Today, it takes about 2 hours and 30 minutes to travel between Tokyo and Shin-Osaka by Shinkansen bullet train, but in the days when there were no bullet trains, it took much longer to travel by train. Therefore, ekiben were devised as portable meals to meet the demand for eating and drinking on trains. There are various theories about its origin, but the most convincing one is Utsunomiya Station in Tochigi Prefecture. In July 1885, along with the opening of Utsunomiya Station on the Japan Railway (currently JR East), it is said that ekiben started when 'Shirokiya', a ryokan inn, made and sold bento boxes containing simple rice balls with umeboshi (pickled plums) and pickled radish wrapped in bamboo skins.

What is an ekiben?
Image courtesy of: Maneki Shokuhin Co., Ltd.

In 1889, an ekiben packed with rice and side dishes in box was sold for the first time in Japan. In response to the construction of the Sanyo Railway (currently the JR Sanyo Line) in Himeji, Hyogo Prefecture, Kihachi Takeda, who ran a restaurant near Himeji Station, sold the "Makunouchi Bento" to railroad passengers. Such Makunouchi Bento is said to be the ancestor of the current ekiben as we know. There were 13 kinds of side dishes such as salt-grilled sea bream, rolled omelet, carrots, pickled plums, and white rice, which made the bento itself quite luxurious at the time.

▶ Requests:
A - Translate this sentence from the passage on ekiben into Spanish: "Therefore, ekiben were devised as portable meals to meet the demand for eating and drinking on trains."
B - Decide whether each statement agrees with the passage on ekiben, answering yes or no and quoting the words of the passage that settle it: (i) The most convincing theory places the origin of ekiben at Utsunomiya Station. (ii) The Makunouchi Bento sold near Himeji Station came with ten kinds of side dishes. (iii) The bento boxes made by Shirokiya were wrapped in bamboo skins.

▶ Recorded information:
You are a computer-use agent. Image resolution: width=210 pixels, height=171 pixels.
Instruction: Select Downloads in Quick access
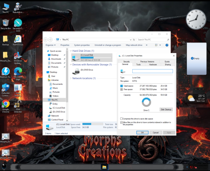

▶ Solutions for each task:
A - Por lo tanto, los ekiben se idearon como comidas portátiles para satisfacer la demanda de comer y beber en los trenes.

B -
(i) Yes: "the most convincing one is Utsunomiya Station in Tochigi Prefecture"
(ii) No: "There were 13 kinds of side dishes"
(iii) Yes: "wrapped in bamboo skins"